First, the Hebrew Bible states that when Moses asked God for a name, God replied “I am that I am” or, in some translations, “I shall be that I shall be.” I meditated on this reply for some time. In fact, I still meditate on that reply. It has caused an understanding in me.
“God is not a noun, God is a verb.”
Now I dont’ want to beat the ground that has been beaten many times over in religious and spiritual circles for hundreds of years. I simply want to dwell on the response as it pertains to my own experience. If I look at God as a noun, then it is very likely that I am separate from God. God becomes limited as a noun. God is there and I am here. God is watching me. God is protecting me. God is causing great suffering to teach me a lesson. God is going to judge me. God is going to condemn me. God is going to…blah blah blah.
Now, let me change this with God as a verb. See, if God is a verb, God becomes unlimited. As a verb, God becomes something very much a part of me, something that I can do. As a verb, God does not have a religious connotation (you can’t own a verb), but does have a spiritual one. God does not forgive, God become forgiveness. God does not love, God becomes Love. God is not “all around”, God becomes what is all around in the form of energy. After all, what are all nouns at their core if not energy? Every single noun, at its core or quantum level, is nothing more than a verb trying to be understood. Every single person, place or thing is nothing more than an energy (verb) turned into a noun in order to be known. You, my friend, are no different.
Because of this relationship, God can be a method by which I remove myself from a rut. It was the experience of trying to climb out of ruts that gave me my experience (relationship) with God. It was that experience that taught me that God is in me and I am in God because I cannot be separate from my own choice of actions. I found those words in a book, but they spoke to my experience, there were not the experience themselves. God was the action of climbing, the rocks I used to gain a foothold at their quantum level, and the results.
Imagine if we used God as an action in our daily lives and not as a noun.
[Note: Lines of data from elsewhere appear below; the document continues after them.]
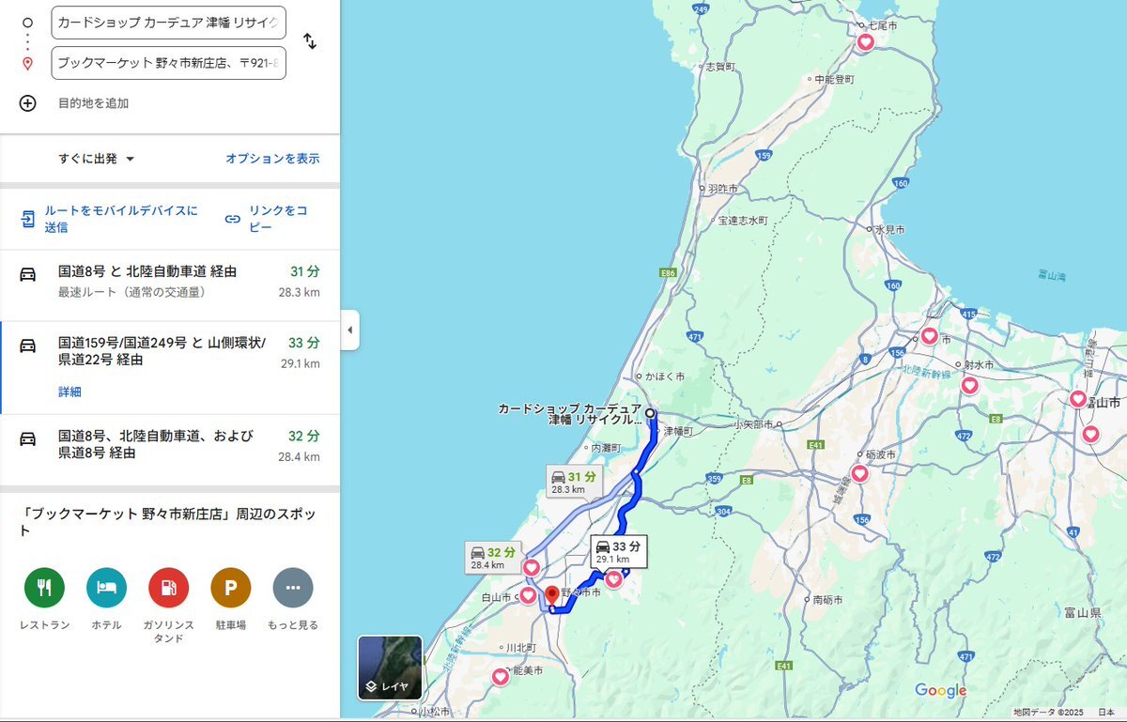Open the Restaurant (レストラン) nearby icon
This screenshot has width=1127, height=722.
click(x=44, y=588)
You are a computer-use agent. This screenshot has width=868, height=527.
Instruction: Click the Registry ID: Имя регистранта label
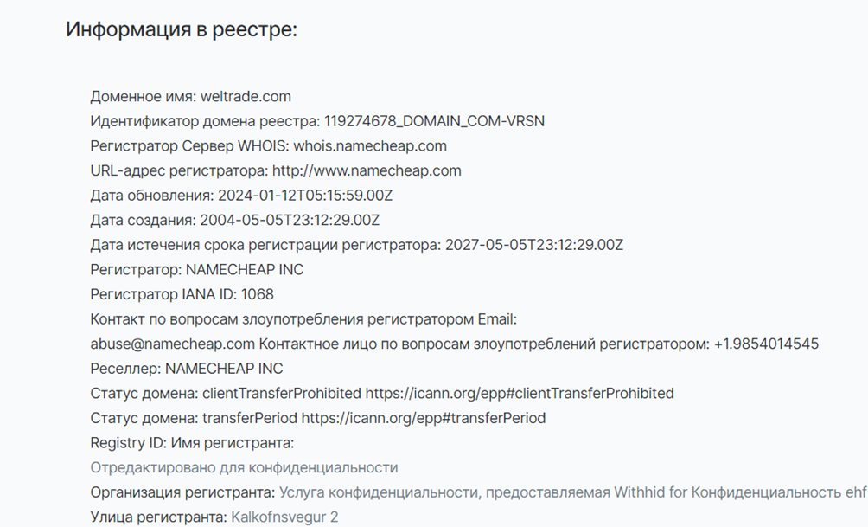pyautogui.click(x=192, y=443)
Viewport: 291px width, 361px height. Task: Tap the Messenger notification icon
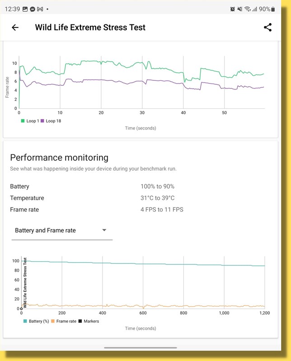click(x=32, y=9)
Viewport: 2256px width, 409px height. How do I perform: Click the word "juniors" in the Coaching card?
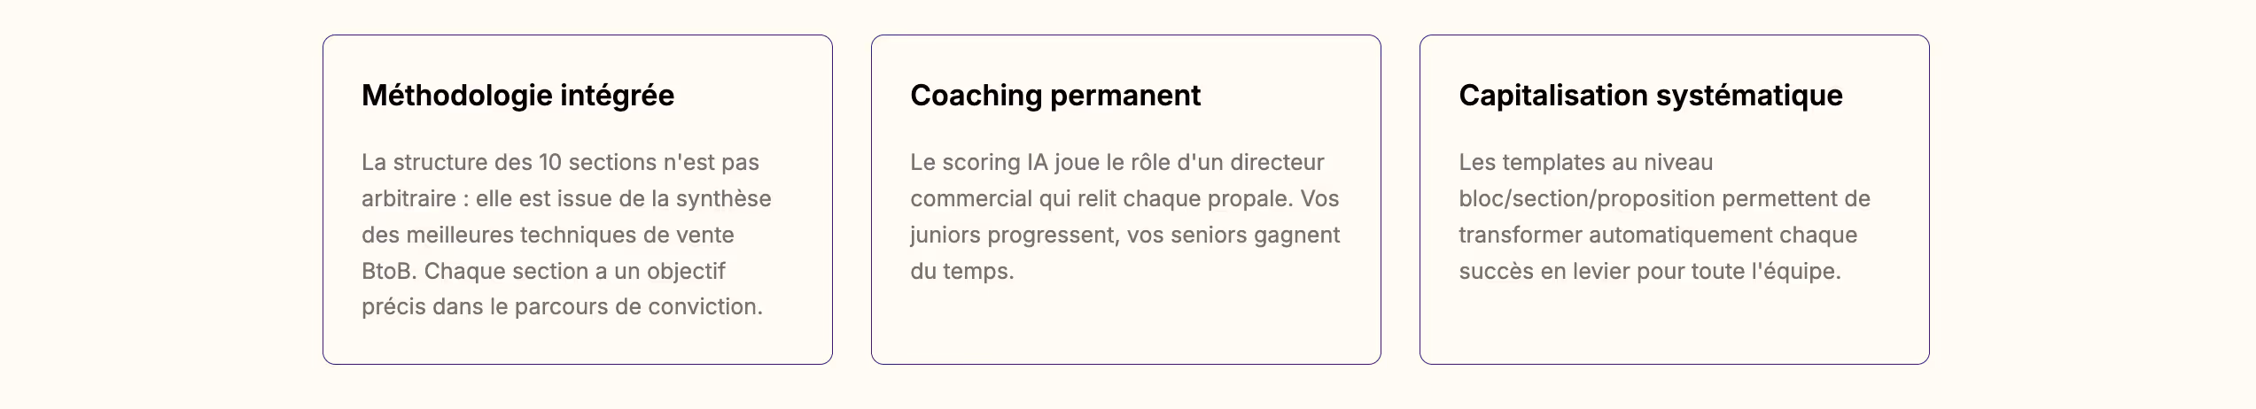[945, 235]
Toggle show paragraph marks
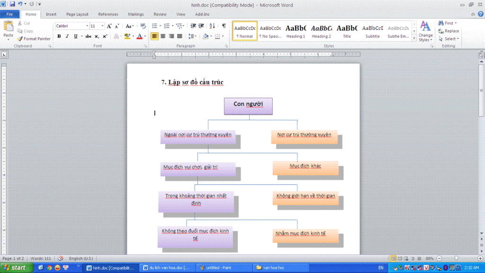The height and width of the screenshot is (273, 485). coord(224,26)
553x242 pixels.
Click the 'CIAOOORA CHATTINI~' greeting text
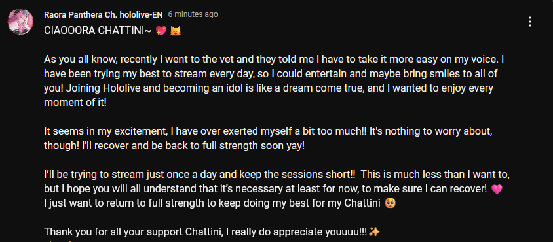(98, 31)
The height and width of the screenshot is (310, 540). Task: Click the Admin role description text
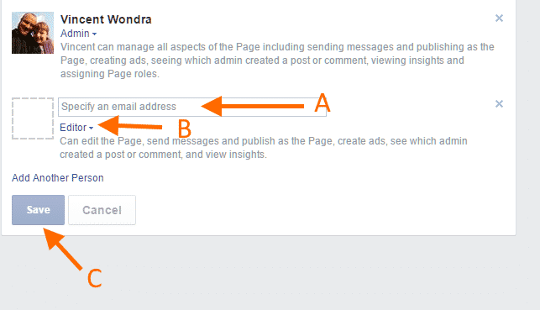[x=277, y=60]
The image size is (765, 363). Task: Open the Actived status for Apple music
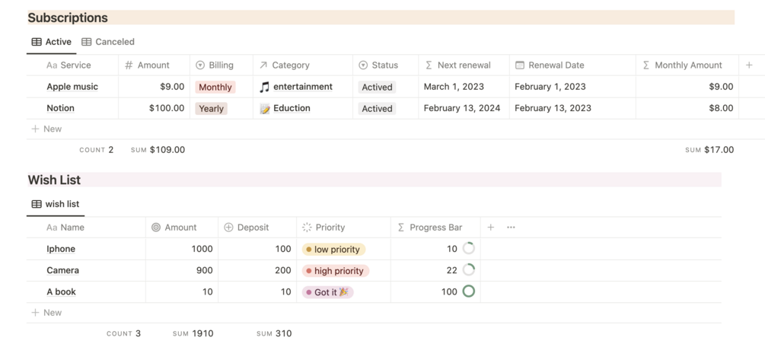[x=377, y=88]
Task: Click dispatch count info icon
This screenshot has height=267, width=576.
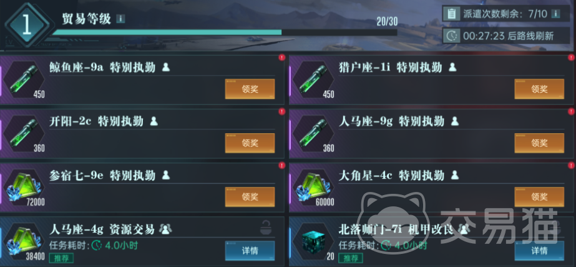Action: [556, 14]
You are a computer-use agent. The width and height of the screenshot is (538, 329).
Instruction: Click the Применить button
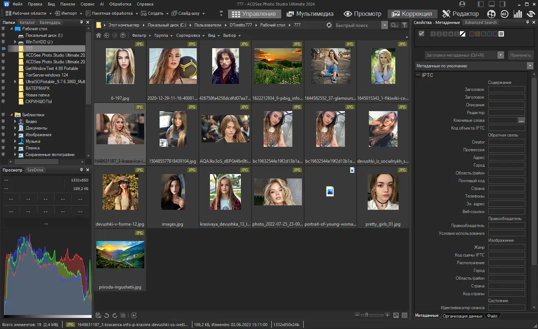tap(520, 55)
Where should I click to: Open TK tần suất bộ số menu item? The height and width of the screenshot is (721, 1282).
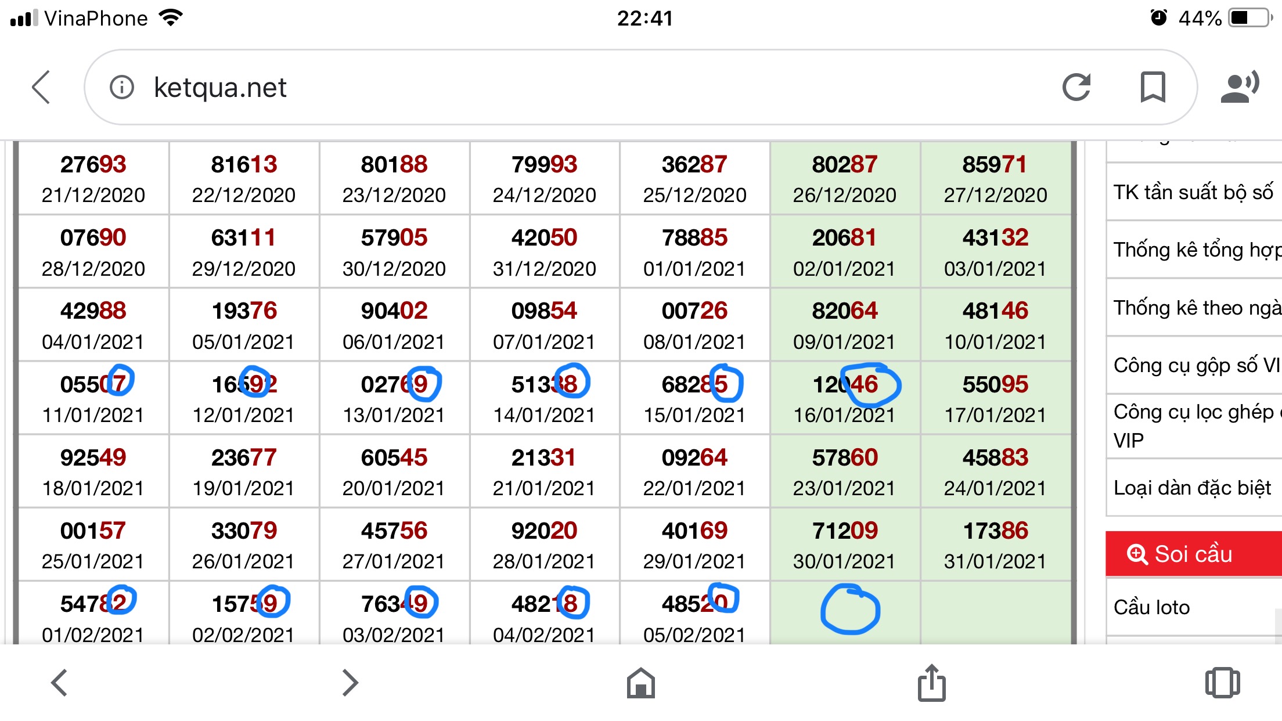(x=1193, y=192)
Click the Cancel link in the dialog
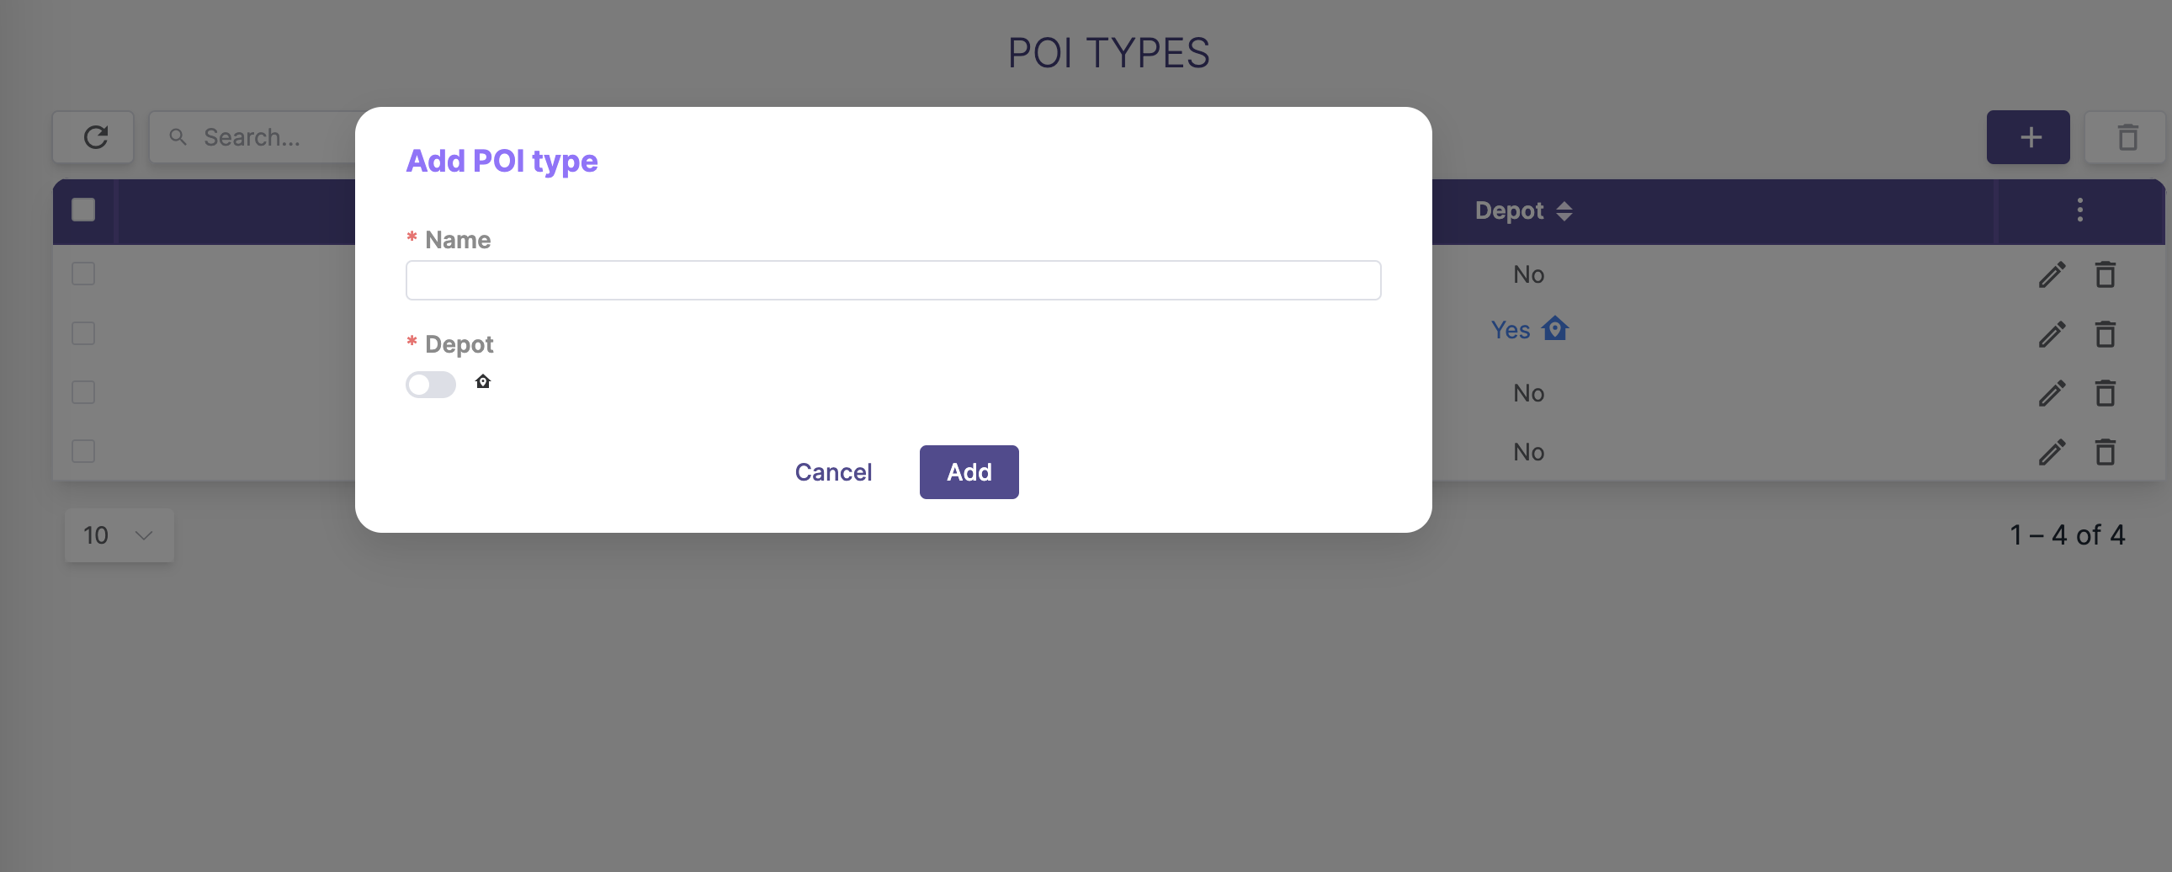 pos(833,472)
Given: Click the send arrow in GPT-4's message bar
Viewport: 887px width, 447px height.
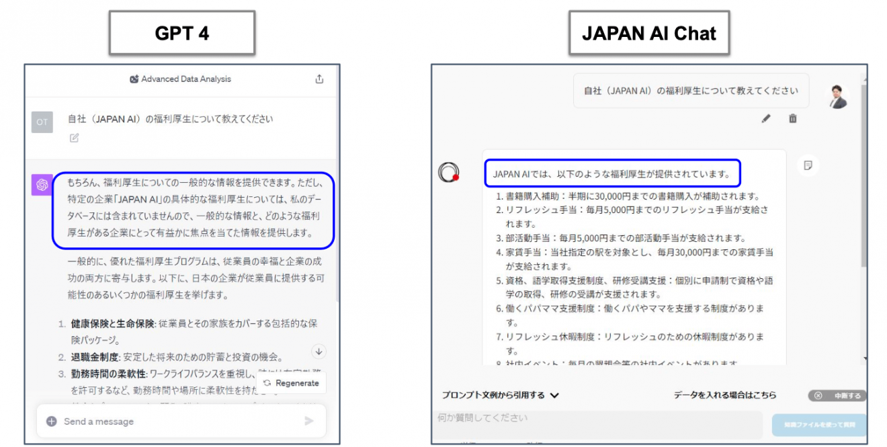Looking at the screenshot, I should pyautogui.click(x=309, y=421).
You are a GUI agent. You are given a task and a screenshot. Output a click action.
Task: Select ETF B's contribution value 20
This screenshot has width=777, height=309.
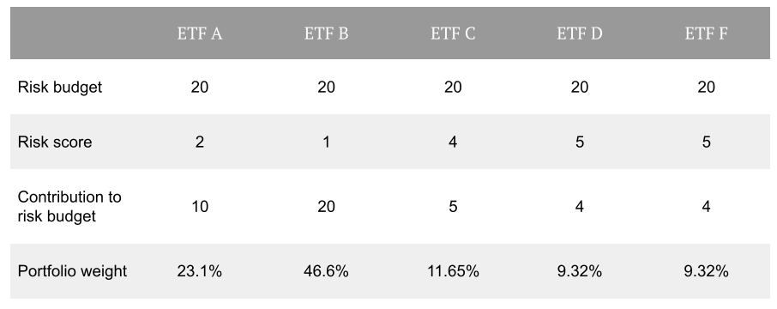coord(326,206)
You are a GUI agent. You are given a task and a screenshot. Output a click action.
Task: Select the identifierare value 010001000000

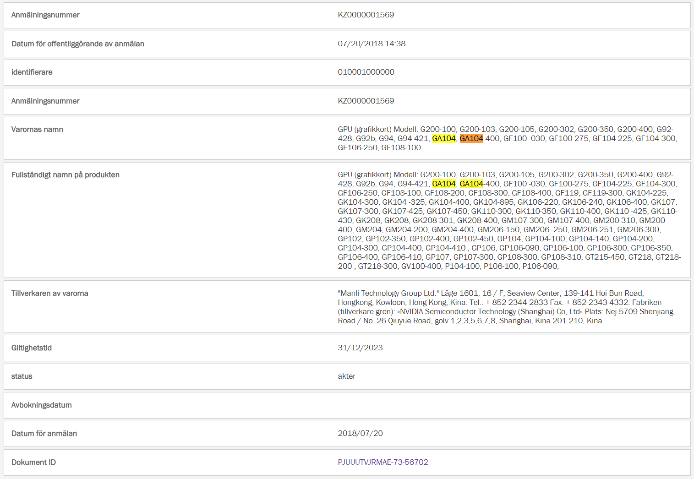click(366, 72)
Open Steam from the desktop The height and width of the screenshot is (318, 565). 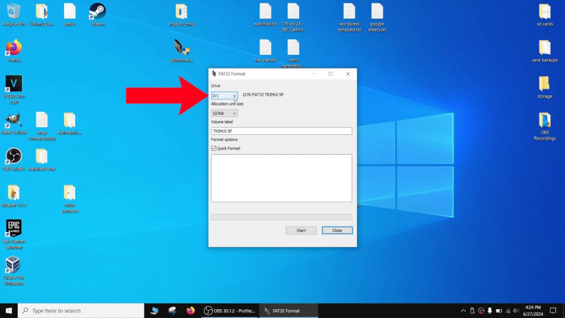(97, 11)
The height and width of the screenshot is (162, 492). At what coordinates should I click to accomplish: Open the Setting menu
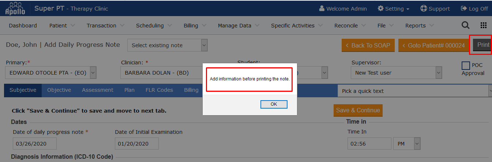pos(393,8)
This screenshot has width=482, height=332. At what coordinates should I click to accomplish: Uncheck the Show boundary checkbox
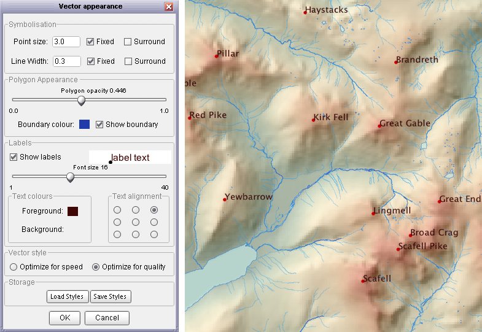click(x=99, y=125)
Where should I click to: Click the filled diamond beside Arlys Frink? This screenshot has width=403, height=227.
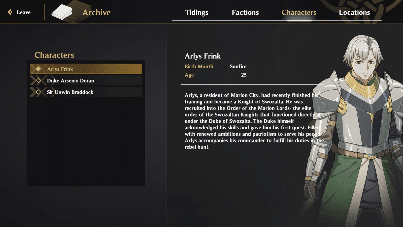click(38, 69)

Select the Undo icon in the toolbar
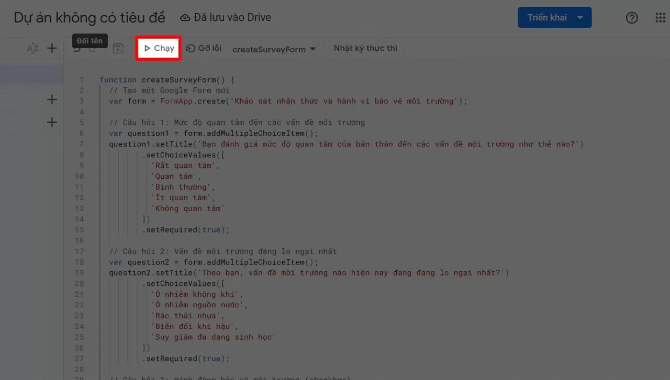pos(77,48)
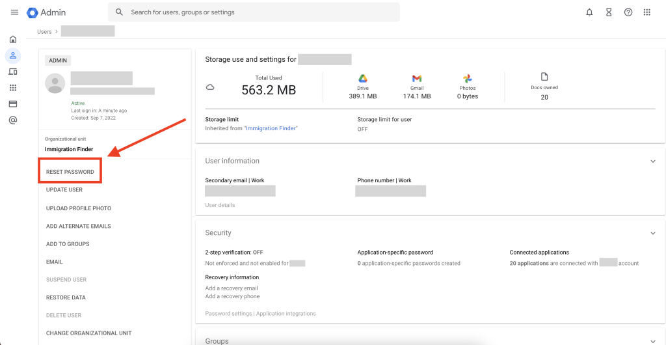Collapse the Security section chevron
666x345 pixels.
click(653, 233)
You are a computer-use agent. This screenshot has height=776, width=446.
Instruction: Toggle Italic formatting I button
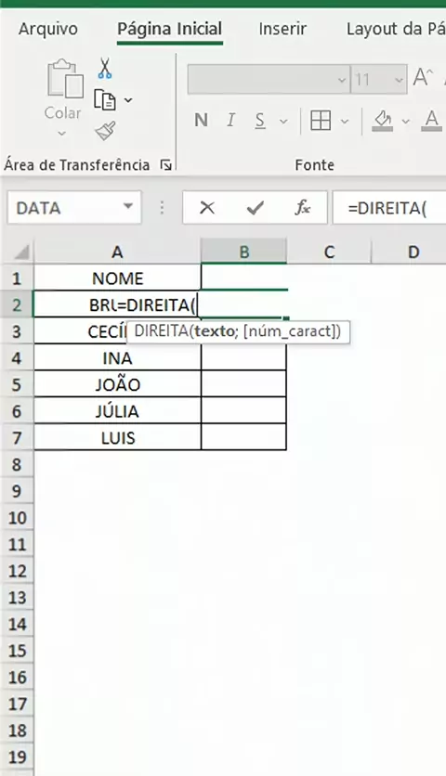(230, 121)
Eliminate all ideas and suggestions of what God is (even the one I just presented) and have the experience for yourself. Recently, while performing yoga asanas, I had a realization that yoga was not the action to God, but the action of God. The inspiration flowed through me as the sweat poured out of me. God is not found at the destination, but in the journey. God is not the burning bush, but the burning that makes the bush known. God is not found in being still, God is found in being. Stillness just highlights the Being and allows us to see it through the haze of ideas, mindlessness and other ruts that permeate our daily existence. What would you be doing if God was the action and not a noun?
I thank you for the opportunity to share this experience. It is not meant to replace your own, just a sharing of the one I am having. Once you realize that you are having an experience, you have found God as I know God. There can be no atheism in this understanding because we are all having an experience even if we want to reject it (then rejection becomes the experience). I am sure I have touched but the tip of this mountain, but as I continue to climb I desire to simply be open to each and every experience that is available to me. Openness is the doorway to mindfulness for me.
Peace.
Tom, I think you may have written this post for me today. : ) I have been struck in a deep rut, shrouded in darkness, for the past couple of weeks. Your blog served as the reminder I needed during a tough time. Thank you.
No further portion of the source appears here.